— start of Given text —
[ 
https://issues.apache.org/jira/browse/COMPRESS-722?page=com.atlassian.jira.plugin.system.issuetabpanels:comment-tabpanel&focusedCommentId=18068608#comment-18068608
 ] 

Mehmet Karaman edited comment on COMPRESS-722 at 3/26/26 11:52 AM:
-------------------------------------------------------------------

It is difficult to clearly understand the differences between the two source 
code snippets, so let us explicitly clarify them in order to address all 
identified issues:
 * *{{ZstdCompressorOutputStream.flush()}}*
Must be called; otherwise remaining buffered bytes are not written to the 
underlying ZIP stream, resulting in an incomplete ZSTD frame.

 * *{{ZipArchiveEntry.setSize(...)}}*
Must be set; otherwise decompression fails because the ZIP entry metadata does 
not contain the correct uncompressed size.

 * *{{ZstdCompressorOutputStream.close()}}*
Closes the underlying {{{}ZipArchiveOutputStream{}}}, which makes it unusable 
for writing subsequent ZIP entries. A wrapper such as {{noClose()}} is 
therefore required.

 

[~uwevoigt]: Could you please review this list to ensure that all relevant 
problems have been captured correctly?


[~ggregory]: Could you please decide which of these items should be classified 
as bugs (as opposed to usage requirements or API limitations)? After that I 
would like to start further investigations and provide the fixes.


was (Author: JIRAUSER308470):
It is difficult to clearly understand the differences between the two source 
code snippets, so let us explicitly clarify them in order to address all 
identified issues:
 * *{{ZstdCompressorOutputStream.flush()}}*
Must be called; otherwise remaining buffered bytes are not written to the 
underlying ZIP stream, resulting in an incomplete ZSTD frame.
— end of Given text —
— start of Provided information —
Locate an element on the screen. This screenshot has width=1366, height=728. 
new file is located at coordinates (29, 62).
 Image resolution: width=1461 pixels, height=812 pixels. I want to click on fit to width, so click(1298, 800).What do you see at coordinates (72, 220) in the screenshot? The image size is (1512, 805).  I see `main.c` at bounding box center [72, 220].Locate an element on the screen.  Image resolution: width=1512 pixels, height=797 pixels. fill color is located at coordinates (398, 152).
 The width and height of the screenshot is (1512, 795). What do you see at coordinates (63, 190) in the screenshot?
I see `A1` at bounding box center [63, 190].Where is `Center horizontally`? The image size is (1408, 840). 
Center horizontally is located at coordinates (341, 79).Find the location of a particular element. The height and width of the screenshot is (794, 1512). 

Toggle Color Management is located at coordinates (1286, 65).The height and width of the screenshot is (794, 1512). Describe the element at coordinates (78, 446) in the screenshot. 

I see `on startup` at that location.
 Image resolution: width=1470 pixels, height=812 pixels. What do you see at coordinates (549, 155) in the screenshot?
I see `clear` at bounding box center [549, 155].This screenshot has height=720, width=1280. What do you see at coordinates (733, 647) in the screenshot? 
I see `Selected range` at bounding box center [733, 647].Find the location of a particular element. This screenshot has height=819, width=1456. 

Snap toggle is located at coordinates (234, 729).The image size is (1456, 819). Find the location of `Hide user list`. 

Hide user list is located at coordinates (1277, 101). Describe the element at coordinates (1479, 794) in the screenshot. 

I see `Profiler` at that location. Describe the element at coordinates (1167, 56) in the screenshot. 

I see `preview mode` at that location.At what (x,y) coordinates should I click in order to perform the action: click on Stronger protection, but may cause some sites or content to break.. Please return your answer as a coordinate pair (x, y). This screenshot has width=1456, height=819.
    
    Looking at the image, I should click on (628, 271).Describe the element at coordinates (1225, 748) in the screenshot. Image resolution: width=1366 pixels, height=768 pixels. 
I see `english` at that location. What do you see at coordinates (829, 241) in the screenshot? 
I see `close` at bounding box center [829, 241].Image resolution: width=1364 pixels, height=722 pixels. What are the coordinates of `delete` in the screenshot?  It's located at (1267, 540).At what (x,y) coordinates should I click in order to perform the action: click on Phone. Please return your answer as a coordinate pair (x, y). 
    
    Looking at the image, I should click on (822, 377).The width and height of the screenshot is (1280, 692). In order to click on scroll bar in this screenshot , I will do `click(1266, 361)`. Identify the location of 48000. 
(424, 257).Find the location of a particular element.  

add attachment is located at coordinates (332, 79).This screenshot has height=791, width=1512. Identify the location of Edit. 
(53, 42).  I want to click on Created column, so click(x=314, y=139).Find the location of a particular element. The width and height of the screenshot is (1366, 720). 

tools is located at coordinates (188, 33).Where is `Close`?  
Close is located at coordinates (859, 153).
— end of Provided information —
### Exercise directions:
Continue the COMPRESS-722 comment from the point where it stops. The items have no connection to the COMPRESS-722 comment.

### Task output:
 * *{{ZipArchiveEntry.setSize(...)}}*
Must be set; otherwise decompression fails because the ZIP entry metadata does 
not contain the correct uncompressed size.

 * *{{ZstdCompressorOutputStream.close()}}*
Closes the underlying {{{}ZipArchiveOutputStream{}}}, which makes it unusable 
for writing subsequent ZIP entries. A wrapper such as {{noClose()}} is 
therefore required.

[~uwevoigt]: Could you please review this list to ensure that all relevant 
problems have been captured correctly?
[~ggregory]: Could you please decide which of these items should be classified 
as bugs (as opposed to usage requirements or API limitations)? After that I 
would like to start further investigations and provide the fixes.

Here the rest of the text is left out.